The salient points of this document are to ensure that infants are vaccinated at birth with single antigen hepatitis B vaccine combination vaccine is not approved before 6 weeks of age and that maternal hepatitis B surface antigen (HBsAg) testing or lack of it is employed in the management of newborns.
It is estimated that about half of women who are HBsAg-positive are not identified prenatally. Immunization at birth would substantially reduce the risk to these infants. The past suspension of newborn immunization due to the thimerosal-containing vaccines still is having an effect on administration of a birth dose.
The second issue is emphasis on the need to review the immunization records of children aged 11 and 12 years and children and adolescents below 19 years who were born in countries with intermediate or high levels of HBV endemicity.
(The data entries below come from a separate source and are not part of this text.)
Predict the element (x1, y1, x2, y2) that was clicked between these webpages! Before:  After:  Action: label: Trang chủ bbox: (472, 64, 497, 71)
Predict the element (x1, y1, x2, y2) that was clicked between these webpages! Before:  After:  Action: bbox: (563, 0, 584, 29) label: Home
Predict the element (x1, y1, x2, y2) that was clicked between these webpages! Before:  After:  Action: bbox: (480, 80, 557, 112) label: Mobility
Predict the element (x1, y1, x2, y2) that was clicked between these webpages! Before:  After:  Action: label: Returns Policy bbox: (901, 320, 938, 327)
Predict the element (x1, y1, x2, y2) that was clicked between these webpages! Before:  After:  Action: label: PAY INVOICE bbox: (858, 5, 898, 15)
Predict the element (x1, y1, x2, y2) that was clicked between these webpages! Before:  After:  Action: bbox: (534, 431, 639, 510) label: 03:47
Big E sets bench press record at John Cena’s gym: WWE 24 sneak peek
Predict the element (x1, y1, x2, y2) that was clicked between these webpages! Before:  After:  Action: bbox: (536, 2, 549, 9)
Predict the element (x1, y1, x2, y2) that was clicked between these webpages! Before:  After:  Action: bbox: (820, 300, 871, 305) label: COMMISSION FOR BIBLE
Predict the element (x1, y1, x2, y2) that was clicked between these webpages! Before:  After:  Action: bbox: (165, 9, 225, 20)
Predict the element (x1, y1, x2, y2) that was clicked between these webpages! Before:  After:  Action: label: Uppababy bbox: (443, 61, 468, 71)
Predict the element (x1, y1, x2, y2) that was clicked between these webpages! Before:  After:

These countries are defined in the document. This is particularly important in light of the finding of a significant number of infected people in the New York area. It is important that these individuals be protected prior to their sexual debut.
Of particular concern are infants for whom the maternal record of testing is not available at the time of delivery. They should be given a birth dose of vaccine and maternal testing should be performed immediately. Infants of mothers who are found to be HbsAg-positive should receive hepatitis B IG as soon as possible and preferably before seven days post partum. Infants who are born to mothers known to be HbsAg-positive should receive vaccine and hepatitis B IG within 12 hours post partum. The infants should be tested for HbsAg and anti-HBs no sooner than 9 months of age. It is optimal to immunize infants who weigh greater than 2,000 gm. However, infants whose mothers are not known to be HbsAg-negative should receive vaccine and this dose should not counted in the number to complete the series.
There has been great progress in the control of both hepatitis A and B in the United States. The reduction in hepatocellular carcinoma in areas where hepatitis B has been endemic is a most impressive accomplishment. It also reminds those of us who care for the young and do not see the long-term consequences of failure to prevent maternal-infant transmission of its importance. Acquisition of infection at birth leads to chronic infection in about 90% of individuals and has a very high risk of progressing to cirrhosis or cancer.